* _Instruction_: Convert every line of the material below into a Markdown table with two columns, Row and Line. Put a running row number in Row and the line's text in Line, and skip blank lines.

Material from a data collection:
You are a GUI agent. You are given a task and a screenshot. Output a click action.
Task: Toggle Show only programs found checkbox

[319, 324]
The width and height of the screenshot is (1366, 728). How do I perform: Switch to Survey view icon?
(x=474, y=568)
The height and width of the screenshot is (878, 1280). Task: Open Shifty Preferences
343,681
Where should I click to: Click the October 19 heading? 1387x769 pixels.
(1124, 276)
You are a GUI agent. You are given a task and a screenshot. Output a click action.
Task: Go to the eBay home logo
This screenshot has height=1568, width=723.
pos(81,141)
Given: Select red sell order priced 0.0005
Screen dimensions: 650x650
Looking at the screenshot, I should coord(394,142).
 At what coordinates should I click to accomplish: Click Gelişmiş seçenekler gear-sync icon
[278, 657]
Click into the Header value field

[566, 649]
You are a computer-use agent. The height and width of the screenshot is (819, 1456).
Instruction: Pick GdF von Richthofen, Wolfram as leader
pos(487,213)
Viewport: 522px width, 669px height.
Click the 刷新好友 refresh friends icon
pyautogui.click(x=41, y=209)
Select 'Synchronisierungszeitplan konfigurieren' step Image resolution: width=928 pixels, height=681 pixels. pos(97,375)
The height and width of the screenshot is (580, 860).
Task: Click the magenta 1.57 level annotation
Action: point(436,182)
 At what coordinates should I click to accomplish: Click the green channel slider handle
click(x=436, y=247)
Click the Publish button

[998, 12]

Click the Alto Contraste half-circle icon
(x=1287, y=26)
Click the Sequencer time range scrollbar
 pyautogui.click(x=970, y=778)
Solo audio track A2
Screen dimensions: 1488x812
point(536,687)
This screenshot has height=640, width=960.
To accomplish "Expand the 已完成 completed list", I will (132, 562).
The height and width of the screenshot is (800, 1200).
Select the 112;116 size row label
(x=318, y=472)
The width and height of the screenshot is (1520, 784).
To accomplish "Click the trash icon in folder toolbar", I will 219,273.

* _Task solution_:
| Row | Line |
|---|---|
| 1 | You are a GUI agent. You are given a task and a screenshot. Output a click action. |
| 2 | Task: Toggle Show only programs found checkbox |
| 3 | [319, 324] |
| 4 | The width and height of the screenshot is (1366, 728). How do I perform: Switch to Survey view icon? |
| 5 | (x=474, y=568) |
| 6 | The height and width of the screenshot is (878, 1280). Task: Open Shifty Preferences |
| 7 | 343,681 |
| 8 | Where should I click to: Click the October 19 heading? 1387x769 pixels. |
| 9 | (1124, 276) |
| 10 | You are a GUI agent. You are given a task and a screenshot. Output a click action. |
| 11 | Task: Go to the eBay home logo |
| 12 | This screenshot has height=1568, width=723. |
| 13 | pos(81,141) |
| 14 | Given: Select red sell order priced 0.0005 |
| 15 | Screen dimensions: 650x650 |
| 16 | Looking at the screenshot, I should coord(394,142). |
| 17 |  At what coordinates should I click to accomplish: Click Gelişmiş seçenekler gear-sync icon |
| 18 | [278, 657] |
| 19 | Click into the Header value field |
| 20 | [566, 649] |
| 21 | You are a computer-use agent. The height and width of the screenshot is (819, 1456). |
| 22 | Instruction: Pick GdF von Richthofen, Wolfram as leader |
| 23 | pos(487,213) |
| 24 | Viewport: 522px width, 669px height. |
| 25 | Click the 刷新好友 refresh friends icon |
| 26 | pyautogui.click(x=41, y=209) |
| 27 | Select 'Synchronisierungszeitplan konfigurieren' step Image resolution: width=928 pixels, height=681 pixels. pos(97,375) |
| 28 | The height and width of the screenshot is (580, 860). |
| 29 | Task: Click the magenta 1.57 level annotation |
| 30 | Action: point(436,182) |
| 31 |  At what coordinates should I click to accomplish: Click the green channel slider handle |
| 32 | click(x=436, y=247) |
| 33 | Click the Publish button |
| 34 | [998, 12] |
| 35 | Click the Alto Contraste half-circle icon |
| 36 | (x=1287, y=26) |
| 37 | Click the Sequencer time range scrollbar |
| 38 |  pyautogui.click(x=970, y=778) |
| 39 | Solo audio track A2 |
| 40 | Screen dimensions: 1488x812 |
| 41 | point(536,687) |
| 42 | This screenshot has height=640, width=960. |
| 43 | To accomplish "Expand the 已完成 completed list", I will (132, 562). |
| 44 | The height and width of the screenshot is (800, 1200). |
| 45 | Select the 112;116 size row label |
| 46 | (x=318, y=472) |
| 47 | The width and height of the screenshot is (1520, 784). |
| 48 | To accomplish "Click the trash icon in folder toolbar", I will 219,273. |